Exercise instructions |
When you reach the line with "This screenshot has", transcribe it and each line after it through the last one below, exactly. Pictures stay out.

Collected data entries |

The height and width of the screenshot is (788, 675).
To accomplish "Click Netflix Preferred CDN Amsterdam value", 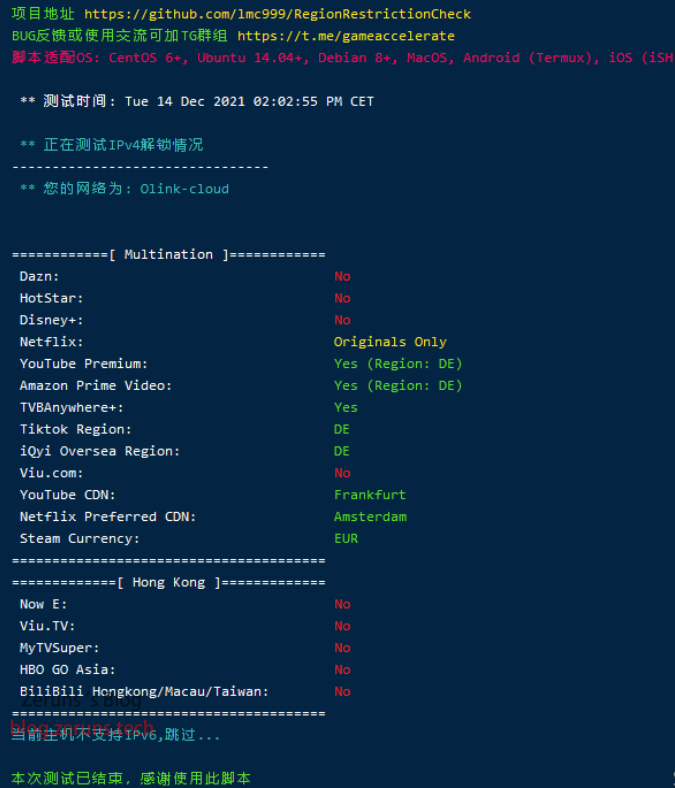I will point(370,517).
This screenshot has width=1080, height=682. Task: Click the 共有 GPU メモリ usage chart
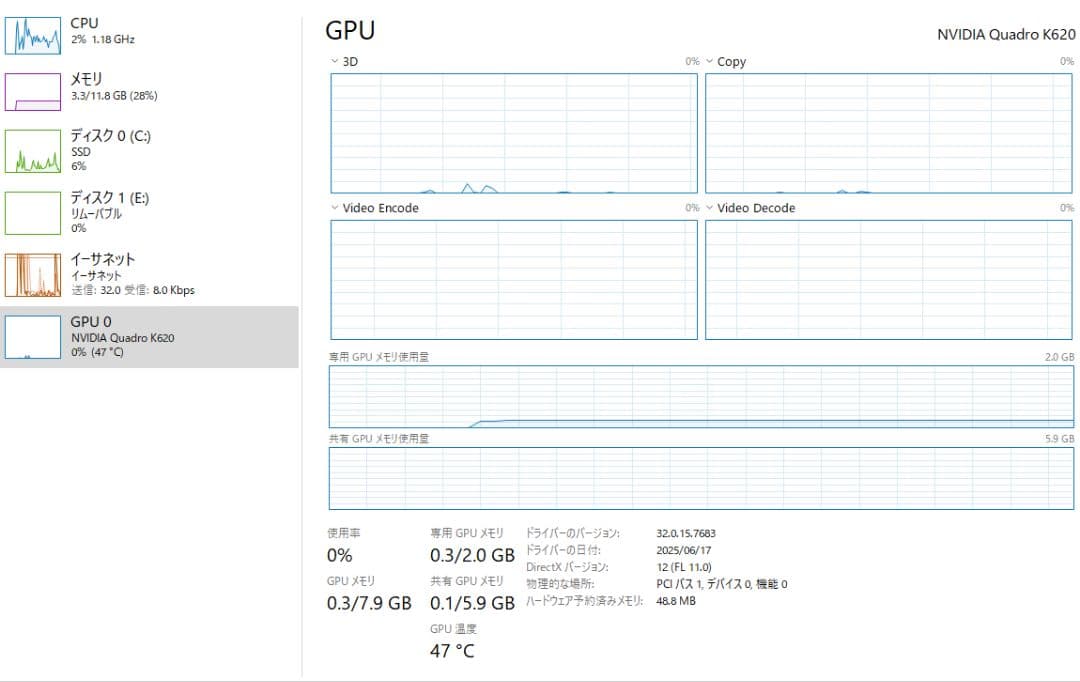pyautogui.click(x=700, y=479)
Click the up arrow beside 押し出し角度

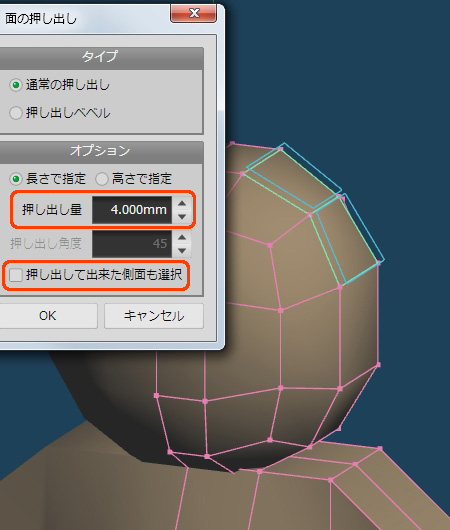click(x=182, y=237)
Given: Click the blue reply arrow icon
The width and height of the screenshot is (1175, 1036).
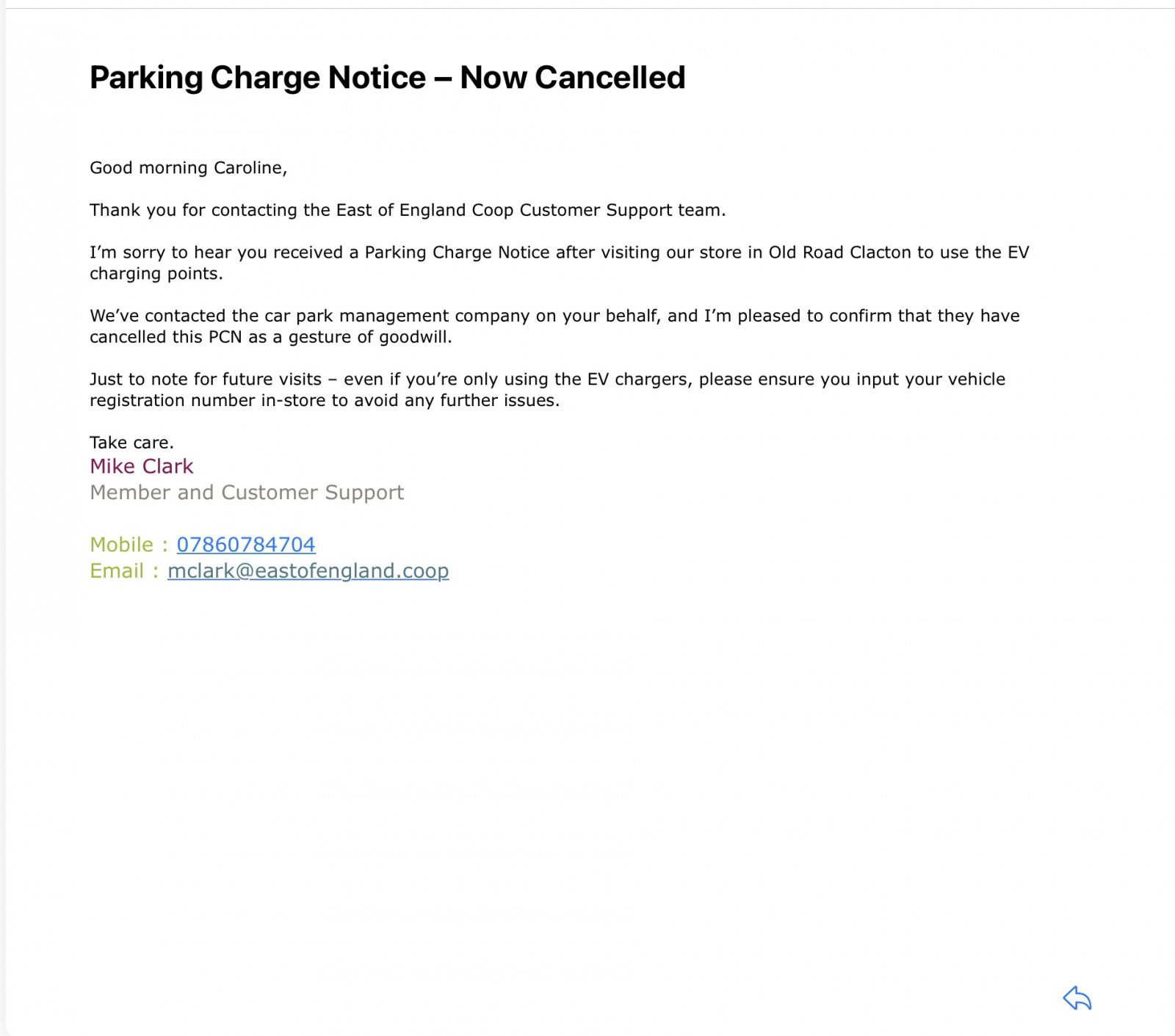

Solution to this exercise |
This screenshot has width=1080, height=682. Task: Click the 共有 GPU メモリ usage chart
pyautogui.click(x=700, y=479)
Click the up arrow beside 押し出し角度

click(x=182, y=237)
Given: Click the blue reply arrow icon
The width and height of the screenshot is (1175, 1036).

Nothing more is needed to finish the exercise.